Saving Gradient and Negative Curvature Computations: Finding Local Minima More Efficiently

TL;DR

This paper introduces a family of nonconvex optimization algorithms that efficiently find local minima by reducing gradient and negative curvature computations, improving runtime over existing methods.

Contribution

The algorithms divide the domain into large and small gradient regions, performing targeted descent steps, and can escape small gradient regions with minimal negative curvature computations.

Findings

Can escape small gradient regions in one negative curvature step

Potentially outperform state-of-the-art local minima algorithms

Effective in both deterministic and stochastic settings

Abstract

We propose a family of nonconvex optimization algorithms that are able to save gradient and negative curvature computations to a large extent, and are guaranteed to find an approximate local minimum with improved runtime complexity. At the core of our algorithms is the division of the entire domain of the objective function into small and large gradient regions: our algorithms only perform gradient descent based procedure in the large gradient region, and only perform negative curvature descent in the small gradient region.

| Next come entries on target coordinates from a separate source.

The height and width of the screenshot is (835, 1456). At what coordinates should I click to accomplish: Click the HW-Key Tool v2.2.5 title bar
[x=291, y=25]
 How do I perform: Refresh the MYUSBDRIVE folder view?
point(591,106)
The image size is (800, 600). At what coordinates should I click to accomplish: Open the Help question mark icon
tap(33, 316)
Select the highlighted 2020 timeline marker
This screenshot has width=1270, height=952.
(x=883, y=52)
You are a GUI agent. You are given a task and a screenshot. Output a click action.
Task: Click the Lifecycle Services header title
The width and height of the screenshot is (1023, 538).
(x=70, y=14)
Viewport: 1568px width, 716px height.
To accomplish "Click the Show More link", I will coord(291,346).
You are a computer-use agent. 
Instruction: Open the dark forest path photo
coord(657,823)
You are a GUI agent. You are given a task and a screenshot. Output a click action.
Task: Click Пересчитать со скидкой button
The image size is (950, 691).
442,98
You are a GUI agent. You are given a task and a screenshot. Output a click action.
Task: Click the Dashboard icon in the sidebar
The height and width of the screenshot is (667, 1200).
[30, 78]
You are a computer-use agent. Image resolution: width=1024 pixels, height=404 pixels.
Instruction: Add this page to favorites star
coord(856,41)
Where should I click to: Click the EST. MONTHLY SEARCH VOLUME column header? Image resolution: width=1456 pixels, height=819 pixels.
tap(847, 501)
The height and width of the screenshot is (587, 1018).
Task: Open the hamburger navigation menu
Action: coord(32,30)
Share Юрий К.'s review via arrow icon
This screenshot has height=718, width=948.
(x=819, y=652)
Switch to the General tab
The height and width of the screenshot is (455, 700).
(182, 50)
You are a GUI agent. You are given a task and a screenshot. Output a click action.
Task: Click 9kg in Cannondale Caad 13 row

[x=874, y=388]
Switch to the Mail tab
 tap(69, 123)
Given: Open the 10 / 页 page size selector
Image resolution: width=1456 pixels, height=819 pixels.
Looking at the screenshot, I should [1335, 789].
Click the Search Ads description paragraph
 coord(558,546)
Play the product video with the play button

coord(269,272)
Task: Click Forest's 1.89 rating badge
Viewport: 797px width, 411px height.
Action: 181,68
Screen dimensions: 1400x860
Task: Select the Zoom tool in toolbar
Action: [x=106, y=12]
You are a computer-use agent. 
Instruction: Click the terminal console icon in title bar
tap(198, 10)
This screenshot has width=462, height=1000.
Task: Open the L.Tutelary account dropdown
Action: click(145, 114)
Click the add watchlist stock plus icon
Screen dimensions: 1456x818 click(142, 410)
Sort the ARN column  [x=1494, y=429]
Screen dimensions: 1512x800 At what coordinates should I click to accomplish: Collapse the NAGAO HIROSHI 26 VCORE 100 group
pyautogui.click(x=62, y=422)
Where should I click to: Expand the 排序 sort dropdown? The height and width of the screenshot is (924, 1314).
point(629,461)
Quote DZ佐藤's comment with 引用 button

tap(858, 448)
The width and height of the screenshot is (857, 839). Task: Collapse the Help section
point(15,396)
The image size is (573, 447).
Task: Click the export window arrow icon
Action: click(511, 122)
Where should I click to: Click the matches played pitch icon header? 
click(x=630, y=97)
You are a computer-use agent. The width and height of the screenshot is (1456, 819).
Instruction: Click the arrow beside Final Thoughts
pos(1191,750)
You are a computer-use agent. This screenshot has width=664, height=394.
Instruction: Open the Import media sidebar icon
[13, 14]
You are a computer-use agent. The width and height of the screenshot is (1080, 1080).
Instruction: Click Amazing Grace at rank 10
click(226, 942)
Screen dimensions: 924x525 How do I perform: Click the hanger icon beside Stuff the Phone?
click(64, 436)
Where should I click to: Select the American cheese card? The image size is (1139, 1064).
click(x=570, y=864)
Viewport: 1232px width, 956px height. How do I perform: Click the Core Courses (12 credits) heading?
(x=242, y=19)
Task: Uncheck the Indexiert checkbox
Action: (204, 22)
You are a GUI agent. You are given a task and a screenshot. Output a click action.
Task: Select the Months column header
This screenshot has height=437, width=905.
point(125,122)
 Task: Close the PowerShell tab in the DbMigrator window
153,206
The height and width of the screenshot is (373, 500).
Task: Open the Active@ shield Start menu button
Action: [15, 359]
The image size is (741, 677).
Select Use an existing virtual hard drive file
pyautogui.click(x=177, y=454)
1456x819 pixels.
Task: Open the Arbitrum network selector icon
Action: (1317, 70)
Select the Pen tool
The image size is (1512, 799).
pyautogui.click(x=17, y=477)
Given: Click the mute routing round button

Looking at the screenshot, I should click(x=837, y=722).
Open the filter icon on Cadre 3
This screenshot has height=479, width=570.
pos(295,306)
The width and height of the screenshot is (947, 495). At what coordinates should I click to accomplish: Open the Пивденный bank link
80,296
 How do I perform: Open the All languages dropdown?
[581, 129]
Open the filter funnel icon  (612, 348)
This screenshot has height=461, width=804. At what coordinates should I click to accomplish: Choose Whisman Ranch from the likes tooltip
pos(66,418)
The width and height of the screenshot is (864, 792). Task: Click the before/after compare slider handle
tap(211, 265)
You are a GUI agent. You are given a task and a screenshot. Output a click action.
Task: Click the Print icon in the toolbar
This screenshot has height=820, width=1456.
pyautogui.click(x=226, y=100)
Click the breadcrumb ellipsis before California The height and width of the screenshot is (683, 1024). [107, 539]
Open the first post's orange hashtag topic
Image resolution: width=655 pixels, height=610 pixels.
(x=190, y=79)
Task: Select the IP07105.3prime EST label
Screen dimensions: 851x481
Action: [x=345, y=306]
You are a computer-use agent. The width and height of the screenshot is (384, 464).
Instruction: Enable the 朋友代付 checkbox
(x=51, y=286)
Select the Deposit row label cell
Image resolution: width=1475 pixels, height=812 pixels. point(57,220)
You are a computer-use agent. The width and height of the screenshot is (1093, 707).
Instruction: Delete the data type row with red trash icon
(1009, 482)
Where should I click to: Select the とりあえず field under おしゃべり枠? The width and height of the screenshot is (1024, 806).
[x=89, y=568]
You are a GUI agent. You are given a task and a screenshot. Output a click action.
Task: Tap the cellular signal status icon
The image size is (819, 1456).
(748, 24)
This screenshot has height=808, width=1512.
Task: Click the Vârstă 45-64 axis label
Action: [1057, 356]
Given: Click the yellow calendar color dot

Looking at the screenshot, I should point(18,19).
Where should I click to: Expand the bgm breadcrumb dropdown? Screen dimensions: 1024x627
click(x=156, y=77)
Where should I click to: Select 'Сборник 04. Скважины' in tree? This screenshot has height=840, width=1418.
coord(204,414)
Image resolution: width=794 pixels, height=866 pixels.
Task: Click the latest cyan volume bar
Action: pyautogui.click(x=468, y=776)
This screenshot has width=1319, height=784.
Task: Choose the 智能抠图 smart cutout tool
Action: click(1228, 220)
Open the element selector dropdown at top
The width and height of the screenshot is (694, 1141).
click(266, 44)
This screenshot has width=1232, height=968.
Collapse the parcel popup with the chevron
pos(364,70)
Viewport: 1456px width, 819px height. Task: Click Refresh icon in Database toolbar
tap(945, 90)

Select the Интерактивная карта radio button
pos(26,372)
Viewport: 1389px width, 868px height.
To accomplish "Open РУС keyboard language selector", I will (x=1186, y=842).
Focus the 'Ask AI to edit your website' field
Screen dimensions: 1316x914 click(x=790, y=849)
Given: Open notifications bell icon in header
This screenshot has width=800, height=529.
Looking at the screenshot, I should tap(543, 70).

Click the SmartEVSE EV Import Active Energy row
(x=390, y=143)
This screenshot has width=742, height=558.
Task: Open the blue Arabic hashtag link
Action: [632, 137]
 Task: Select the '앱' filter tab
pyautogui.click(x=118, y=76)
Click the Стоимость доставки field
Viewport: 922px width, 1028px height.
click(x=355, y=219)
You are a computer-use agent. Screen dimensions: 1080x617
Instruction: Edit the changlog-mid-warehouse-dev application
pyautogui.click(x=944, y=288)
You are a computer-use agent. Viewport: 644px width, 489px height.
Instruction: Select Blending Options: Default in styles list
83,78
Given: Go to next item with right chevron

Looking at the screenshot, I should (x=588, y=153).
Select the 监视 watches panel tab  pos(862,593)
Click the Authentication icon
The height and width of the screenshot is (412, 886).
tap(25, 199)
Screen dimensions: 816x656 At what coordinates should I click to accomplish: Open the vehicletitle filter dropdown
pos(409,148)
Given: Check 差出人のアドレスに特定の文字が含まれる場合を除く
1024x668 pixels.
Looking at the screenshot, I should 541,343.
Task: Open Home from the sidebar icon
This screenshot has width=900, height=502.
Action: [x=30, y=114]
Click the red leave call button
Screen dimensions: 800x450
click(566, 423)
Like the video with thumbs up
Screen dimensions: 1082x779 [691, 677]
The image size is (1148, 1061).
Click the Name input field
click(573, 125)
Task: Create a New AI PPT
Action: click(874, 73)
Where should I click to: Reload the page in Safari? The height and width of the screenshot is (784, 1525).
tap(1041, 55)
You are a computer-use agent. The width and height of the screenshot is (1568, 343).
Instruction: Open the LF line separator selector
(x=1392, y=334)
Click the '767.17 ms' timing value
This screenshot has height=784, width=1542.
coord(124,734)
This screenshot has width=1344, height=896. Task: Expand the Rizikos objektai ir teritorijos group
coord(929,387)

Our novel analysis shows that the proposed algorithms can escape the small gradient region in only one negative curvature descent step whenever they enter it, and thus they only need to perform at most $N_{\epsilon}$ negative curvature direction computations, where $N_{\epsilon}$ is the number of times the algorithms enter small gradient regions. For both deterministic and stochastic settings, we show that the proposed algorithms can potentially beat the state-of-the-art local minima finding algorithms. For the finite-sum setting, our algorithm can also outperform the best algorithm in a certain regime.